Update 09/22/2022 3:00 pm PT
Amazon Germany has listed the Arctic MX-6 for a whopping price of €28.75 (opens in new tab) ($23.76 without VAT) per 4 grams.
Arctic’s MX-series thermal compounds are among the most popular, among PC builders, and the company’s MX-5 is widely considered the best thermal grease that it produces. But earlier this week MX-5 status was changed to end-of-life at the company’s website (as discovered by @momomo_us) as apparently it is readying all-new MX-6 thermal paste.
The biggest surprise is that Arctic discontinues its MX-5 just about 1.5 years after its launch in early 2021 and weeks before AMD and Intel are set to start selling their Ryzen 7000-series ‘Raphael’ and 13th Generation Core ‘Raptor Lake’ processors with increased maximum processor power. Yet, two images of the Arctic MX-6 packages posted by @momomo_us, a high-tech leaker with a good reputation, indicate that the new thermal grease is incoming.
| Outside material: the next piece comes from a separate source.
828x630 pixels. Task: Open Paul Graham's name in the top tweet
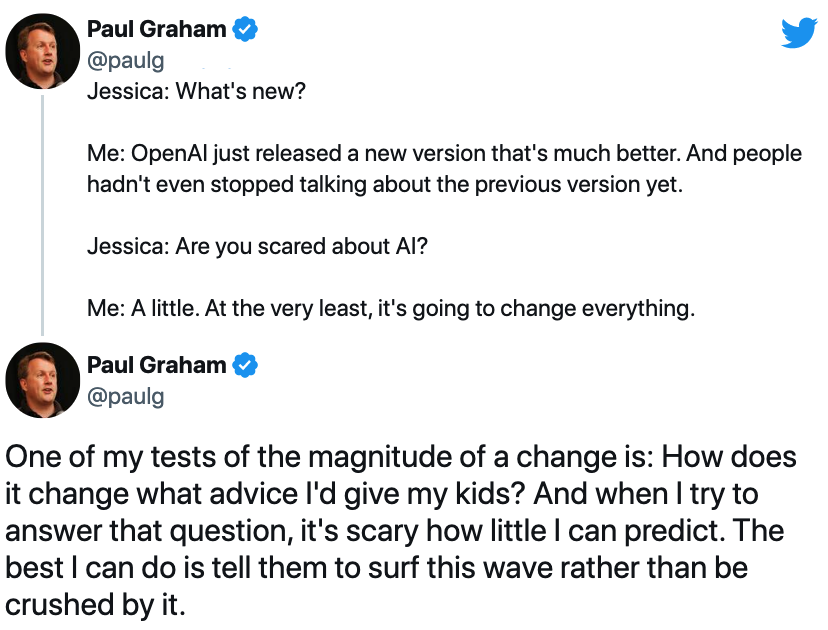156,29
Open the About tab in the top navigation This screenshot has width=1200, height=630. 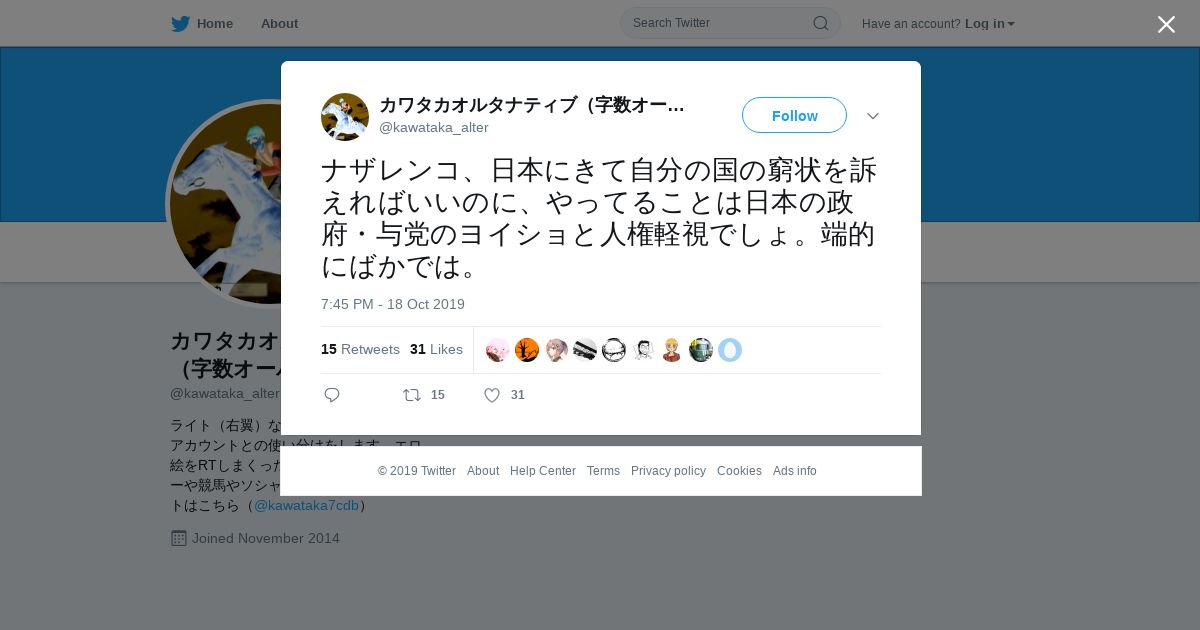(x=279, y=24)
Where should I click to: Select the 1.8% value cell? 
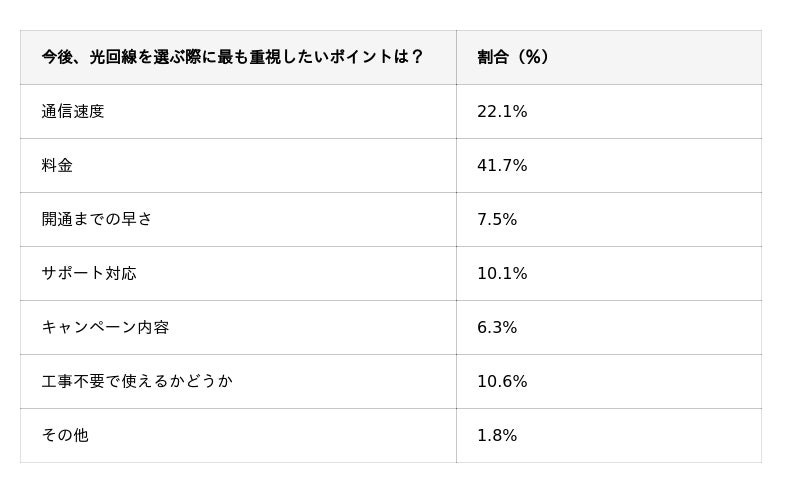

Arctic’s MX-5 thermal grease is comprised of aluminum oxide, aluminum powder, aluminum nitride, polydimethylsiloxane, magnesium oxide and boron nitride. The paste consists microparticles which fill cavities on the surface of CPU heat spreaders as well as cooler bases. Thermal conductivity of the MX-5 is 8.5 W/m-K and it has a temperature range between -40 and 180 degrees Celsius, which essentially means that it’s not designed for extreme overclocking. It has a viscosity of 550 pascal seconds, which is below that of MX-4, but it is still easy to apply.
Arctic introduced its MX-5 in 2021, but its thermal conductivity did not change from MX-4 launched in 2019. While 8.5 W/m-K is not bad compared to cheap and mainstream thermal greases, it is considerably below thermal conductivity of market leaders like Thermal Grizzly’s Kryonaut and Kryonaut Extreme that are designed with extreme overclockers in mind. In general, the MX-5 shoed very good performance under normal conditions, according to our rating of the best thermal pastes for CPUs around, but it looks like Arctic has something better, which is why it replaces the MX-5 while keeping the MX-4 afloat.
Arctic’s MX-5 did not replace the MX-4 and the two pastes continued to co-exist up until recently, even though the new one often performed better than its predecessor. By contrast, the MX-6 actually replaces the MX-5.
We don’t yet know exactly what to expect from MX-6, but our hunch tell us that this will be a yet another all-around performer from Arctic, but perhaps designed to better suit the upcoming CPUs from AMD and Intel. In any case, the new thermal grease should be available shortly, so we are going to find out soon enough.